ChevronTexaco Polluted Amazon, Group Says Ecuadorean Activists Face an August 2003 Deadline on Filing $600 Million Lawsuit | Amazon Watch
Amazon Watch

ChevronTexaco Polluted Amazon, Group Says Ecuadorean Activists Face an August 2003 Deadline on Filing $600 Million Lawsuit

December 10, 2002 | Rick Jurgens | Contra Costa Times

San Francisco – Three Ecuadorean activists came to the Bay Area to cultivate public outrage against ChevronTexaco Corp., which they accuse of polluting the Amazon rain forest and poisoning 55,000 Indians.

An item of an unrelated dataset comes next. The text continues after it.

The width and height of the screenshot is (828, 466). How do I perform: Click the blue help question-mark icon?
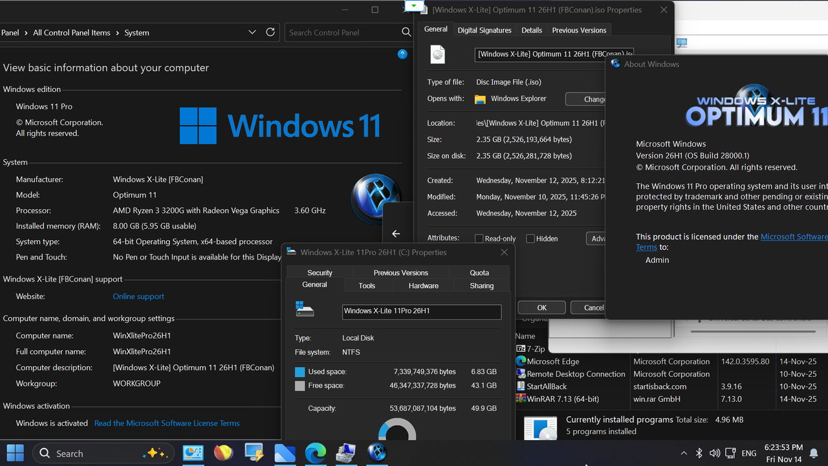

“Texaco came to our home and destroyed our land, our territory,” Toribio Aguinda, a leader of the Cofan tribe, told a news conference in downtown San Francisco on Monday afternoon.

The visit comes as the Indians and their international supporters face an August 2003 deadline to file a lawsuit in Ecuador to pursue $600 million in claims against ChevronTexaco. The local company, which is moving its headquarters to San Ramon from San Francisco, became part of the Ecuadorean dispute in October 2001, when Chevron acquired Texaco.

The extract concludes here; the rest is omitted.